Nothing outside the stretch is wanted. Repeat exactly the lines of the listing below from the one that contains "Click the blue help question icon" through the one that contains "This screenshot has width=980, height=550.", both ends included.

*** Available data Section Begins ***

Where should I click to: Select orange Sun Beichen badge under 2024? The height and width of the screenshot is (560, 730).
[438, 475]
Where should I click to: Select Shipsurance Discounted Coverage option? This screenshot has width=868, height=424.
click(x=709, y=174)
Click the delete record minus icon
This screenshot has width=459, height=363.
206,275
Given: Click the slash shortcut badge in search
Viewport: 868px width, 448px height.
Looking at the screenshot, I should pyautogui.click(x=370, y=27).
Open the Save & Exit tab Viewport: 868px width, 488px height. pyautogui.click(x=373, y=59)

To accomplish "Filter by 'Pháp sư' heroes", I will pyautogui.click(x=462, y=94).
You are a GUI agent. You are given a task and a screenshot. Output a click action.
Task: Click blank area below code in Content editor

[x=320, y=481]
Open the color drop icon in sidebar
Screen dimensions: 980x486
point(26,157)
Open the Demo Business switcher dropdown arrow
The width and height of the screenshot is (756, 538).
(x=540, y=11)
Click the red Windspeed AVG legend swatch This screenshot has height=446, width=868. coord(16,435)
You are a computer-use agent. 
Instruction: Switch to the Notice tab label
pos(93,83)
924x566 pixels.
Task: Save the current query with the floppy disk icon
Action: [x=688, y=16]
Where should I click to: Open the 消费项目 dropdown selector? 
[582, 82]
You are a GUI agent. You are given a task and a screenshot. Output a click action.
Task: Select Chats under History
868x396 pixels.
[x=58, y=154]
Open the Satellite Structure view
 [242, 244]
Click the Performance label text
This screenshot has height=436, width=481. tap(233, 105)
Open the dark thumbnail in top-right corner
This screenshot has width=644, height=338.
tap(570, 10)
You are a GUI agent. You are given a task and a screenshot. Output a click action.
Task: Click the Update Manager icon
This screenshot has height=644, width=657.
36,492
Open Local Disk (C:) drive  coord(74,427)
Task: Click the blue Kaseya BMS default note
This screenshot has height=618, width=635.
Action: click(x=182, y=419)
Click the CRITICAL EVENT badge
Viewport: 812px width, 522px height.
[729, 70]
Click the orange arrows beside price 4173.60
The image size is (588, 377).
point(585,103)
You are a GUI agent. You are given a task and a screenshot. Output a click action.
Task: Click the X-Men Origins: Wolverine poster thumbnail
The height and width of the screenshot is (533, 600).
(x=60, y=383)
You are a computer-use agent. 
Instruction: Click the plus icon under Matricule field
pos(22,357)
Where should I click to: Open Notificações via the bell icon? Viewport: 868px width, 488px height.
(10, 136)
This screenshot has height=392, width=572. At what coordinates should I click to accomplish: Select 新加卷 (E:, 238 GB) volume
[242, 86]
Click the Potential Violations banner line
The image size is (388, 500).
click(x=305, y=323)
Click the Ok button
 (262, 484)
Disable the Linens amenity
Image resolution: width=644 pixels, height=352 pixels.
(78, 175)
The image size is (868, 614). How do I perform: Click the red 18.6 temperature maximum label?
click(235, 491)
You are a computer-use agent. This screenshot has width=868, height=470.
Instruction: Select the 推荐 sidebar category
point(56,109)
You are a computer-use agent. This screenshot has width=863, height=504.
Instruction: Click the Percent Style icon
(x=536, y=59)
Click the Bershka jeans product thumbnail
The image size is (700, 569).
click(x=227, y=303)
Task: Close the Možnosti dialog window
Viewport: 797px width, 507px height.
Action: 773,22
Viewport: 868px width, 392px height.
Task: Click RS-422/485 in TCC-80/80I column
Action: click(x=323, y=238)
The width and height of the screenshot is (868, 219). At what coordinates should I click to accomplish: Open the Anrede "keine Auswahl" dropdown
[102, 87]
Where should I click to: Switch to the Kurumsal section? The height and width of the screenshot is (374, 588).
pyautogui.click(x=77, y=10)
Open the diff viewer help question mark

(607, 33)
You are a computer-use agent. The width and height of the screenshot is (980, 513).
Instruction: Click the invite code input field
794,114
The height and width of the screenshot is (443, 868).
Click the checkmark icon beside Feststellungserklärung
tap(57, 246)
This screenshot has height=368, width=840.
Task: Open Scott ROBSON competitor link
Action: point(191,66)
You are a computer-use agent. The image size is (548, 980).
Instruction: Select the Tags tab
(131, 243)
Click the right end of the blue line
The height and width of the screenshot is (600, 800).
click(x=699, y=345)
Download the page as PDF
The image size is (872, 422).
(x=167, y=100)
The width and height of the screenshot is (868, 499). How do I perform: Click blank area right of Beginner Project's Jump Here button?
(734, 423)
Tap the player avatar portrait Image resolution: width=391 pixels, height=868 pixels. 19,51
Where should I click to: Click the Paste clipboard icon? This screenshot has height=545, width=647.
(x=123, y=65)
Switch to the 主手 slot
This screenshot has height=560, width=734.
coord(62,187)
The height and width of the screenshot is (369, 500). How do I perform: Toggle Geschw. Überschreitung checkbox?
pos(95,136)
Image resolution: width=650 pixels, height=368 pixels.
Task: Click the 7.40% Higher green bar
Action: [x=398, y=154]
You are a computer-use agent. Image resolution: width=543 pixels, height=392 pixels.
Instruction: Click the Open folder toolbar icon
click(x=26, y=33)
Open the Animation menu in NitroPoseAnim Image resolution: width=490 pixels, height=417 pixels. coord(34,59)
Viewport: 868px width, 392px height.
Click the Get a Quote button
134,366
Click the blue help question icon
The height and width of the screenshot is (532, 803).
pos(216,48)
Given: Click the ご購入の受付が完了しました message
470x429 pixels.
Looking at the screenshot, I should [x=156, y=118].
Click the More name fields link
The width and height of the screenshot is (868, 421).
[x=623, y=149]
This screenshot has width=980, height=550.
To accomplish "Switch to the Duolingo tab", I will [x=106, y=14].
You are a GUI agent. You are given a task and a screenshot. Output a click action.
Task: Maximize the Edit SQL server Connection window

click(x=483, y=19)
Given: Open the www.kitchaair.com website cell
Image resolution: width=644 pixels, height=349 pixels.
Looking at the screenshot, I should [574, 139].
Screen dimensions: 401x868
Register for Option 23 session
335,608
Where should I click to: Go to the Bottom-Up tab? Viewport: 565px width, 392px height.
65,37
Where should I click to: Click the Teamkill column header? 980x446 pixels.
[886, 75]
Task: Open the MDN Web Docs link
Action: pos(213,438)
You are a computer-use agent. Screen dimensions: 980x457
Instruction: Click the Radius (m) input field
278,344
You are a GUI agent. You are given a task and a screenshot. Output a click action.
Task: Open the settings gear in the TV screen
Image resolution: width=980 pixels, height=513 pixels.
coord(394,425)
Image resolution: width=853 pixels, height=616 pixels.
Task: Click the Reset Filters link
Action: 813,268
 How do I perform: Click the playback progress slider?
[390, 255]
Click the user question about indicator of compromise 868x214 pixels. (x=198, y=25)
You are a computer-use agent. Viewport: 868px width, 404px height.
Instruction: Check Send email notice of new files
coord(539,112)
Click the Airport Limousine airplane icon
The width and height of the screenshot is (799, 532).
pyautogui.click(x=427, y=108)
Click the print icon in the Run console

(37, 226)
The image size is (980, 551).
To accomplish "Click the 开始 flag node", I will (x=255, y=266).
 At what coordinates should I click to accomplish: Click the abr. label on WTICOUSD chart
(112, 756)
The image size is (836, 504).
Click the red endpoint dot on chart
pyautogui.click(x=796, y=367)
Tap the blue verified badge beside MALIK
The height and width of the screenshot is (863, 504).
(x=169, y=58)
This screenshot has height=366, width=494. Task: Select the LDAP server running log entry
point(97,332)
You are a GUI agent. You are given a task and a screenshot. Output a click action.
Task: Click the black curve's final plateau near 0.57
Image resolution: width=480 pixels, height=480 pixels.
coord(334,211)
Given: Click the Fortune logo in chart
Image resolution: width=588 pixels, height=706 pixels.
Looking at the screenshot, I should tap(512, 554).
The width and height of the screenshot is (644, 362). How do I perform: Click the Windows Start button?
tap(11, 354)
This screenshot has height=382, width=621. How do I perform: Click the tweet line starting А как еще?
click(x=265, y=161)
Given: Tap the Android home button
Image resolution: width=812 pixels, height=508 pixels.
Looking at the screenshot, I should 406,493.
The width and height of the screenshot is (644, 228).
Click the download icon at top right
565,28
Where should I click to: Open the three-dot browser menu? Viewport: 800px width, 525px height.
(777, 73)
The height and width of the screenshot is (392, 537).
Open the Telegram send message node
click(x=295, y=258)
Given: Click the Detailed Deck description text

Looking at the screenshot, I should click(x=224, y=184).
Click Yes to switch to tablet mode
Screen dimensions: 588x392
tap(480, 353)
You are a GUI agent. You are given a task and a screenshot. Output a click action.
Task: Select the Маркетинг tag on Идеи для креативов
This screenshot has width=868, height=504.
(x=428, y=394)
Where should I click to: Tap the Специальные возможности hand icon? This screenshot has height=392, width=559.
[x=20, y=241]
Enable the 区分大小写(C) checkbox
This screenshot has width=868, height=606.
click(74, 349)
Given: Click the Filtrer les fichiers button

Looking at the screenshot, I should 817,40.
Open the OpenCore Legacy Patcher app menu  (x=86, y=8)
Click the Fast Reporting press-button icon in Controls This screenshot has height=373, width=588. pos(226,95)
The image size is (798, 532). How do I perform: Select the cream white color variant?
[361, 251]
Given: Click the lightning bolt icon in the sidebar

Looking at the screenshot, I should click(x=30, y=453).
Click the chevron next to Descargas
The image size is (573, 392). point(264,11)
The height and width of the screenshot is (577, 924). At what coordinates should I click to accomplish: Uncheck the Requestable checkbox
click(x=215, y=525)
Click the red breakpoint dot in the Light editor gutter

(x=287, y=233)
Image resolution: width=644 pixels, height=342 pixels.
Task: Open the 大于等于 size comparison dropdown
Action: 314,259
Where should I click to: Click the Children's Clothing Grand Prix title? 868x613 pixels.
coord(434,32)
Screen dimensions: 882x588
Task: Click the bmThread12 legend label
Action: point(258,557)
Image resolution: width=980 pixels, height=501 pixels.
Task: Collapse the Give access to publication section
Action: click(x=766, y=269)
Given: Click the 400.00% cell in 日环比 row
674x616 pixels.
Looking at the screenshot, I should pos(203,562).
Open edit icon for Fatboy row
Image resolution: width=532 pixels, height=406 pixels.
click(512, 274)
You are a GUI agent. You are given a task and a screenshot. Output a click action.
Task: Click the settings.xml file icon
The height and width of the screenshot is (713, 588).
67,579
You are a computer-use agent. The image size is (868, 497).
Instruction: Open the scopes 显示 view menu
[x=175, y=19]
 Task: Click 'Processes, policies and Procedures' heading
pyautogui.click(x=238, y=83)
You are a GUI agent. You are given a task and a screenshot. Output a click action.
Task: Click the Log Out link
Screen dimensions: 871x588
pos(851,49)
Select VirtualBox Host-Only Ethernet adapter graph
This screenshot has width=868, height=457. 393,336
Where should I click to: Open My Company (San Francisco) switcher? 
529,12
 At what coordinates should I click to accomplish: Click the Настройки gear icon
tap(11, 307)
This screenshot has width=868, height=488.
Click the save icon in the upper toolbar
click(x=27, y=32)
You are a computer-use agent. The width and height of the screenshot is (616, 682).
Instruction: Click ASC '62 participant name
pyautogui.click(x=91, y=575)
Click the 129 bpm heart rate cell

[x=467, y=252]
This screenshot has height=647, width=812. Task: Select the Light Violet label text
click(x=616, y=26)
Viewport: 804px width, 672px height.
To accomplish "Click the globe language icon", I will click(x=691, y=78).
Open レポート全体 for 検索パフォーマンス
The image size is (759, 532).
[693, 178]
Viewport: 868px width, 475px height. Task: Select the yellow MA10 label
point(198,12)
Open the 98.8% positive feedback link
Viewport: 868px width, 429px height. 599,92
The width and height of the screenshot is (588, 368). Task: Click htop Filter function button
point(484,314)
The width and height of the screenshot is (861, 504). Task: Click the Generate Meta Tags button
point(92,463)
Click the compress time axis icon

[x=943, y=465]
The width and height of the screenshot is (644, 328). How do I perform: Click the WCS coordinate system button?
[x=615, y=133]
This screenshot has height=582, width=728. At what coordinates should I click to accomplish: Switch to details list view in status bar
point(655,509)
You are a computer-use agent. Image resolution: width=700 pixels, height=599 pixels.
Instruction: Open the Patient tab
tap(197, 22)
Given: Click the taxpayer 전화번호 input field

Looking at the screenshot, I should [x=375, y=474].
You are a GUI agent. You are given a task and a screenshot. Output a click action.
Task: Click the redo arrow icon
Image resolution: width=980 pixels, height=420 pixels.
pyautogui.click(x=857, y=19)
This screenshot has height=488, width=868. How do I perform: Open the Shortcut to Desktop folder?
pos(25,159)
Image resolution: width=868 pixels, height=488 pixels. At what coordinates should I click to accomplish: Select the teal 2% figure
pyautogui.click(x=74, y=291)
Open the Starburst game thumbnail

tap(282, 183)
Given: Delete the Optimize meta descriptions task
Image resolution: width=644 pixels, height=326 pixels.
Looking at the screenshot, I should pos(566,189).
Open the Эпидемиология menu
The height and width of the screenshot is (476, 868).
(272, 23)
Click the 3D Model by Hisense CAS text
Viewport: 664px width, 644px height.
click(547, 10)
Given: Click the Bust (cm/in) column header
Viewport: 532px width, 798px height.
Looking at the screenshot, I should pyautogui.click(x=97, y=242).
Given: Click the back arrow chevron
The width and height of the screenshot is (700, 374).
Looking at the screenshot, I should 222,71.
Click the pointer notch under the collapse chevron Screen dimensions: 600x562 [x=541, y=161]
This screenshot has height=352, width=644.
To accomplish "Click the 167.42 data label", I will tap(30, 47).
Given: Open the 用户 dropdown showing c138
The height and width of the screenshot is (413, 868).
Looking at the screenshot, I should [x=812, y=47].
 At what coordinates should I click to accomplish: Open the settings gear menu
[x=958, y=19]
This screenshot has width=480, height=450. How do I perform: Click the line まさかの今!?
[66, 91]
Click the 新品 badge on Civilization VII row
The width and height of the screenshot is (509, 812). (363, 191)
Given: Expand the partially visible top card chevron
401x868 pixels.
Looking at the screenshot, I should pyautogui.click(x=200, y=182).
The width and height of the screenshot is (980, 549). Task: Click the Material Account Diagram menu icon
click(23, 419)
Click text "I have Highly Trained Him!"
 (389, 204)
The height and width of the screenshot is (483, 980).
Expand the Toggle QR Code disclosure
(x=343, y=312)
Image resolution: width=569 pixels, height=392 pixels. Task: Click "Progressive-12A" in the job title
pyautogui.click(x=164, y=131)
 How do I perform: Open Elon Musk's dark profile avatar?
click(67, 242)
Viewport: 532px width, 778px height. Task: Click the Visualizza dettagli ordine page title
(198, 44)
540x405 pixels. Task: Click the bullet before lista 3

*** Available data Section Ends ***

Response to this exercise |
Click the blue help question icon
The height and width of the screenshot is (532, 803).
pos(216,48)
Given: Click the ご購入の受付が完了しました message
470x429 pixels.
Looking at the screenshot, I should [x=156, y=118].
Click the More name fields link
The width and height of the screenshot is (868, 421).
[x=623, y=149]
This screenshot has width=980, height=550.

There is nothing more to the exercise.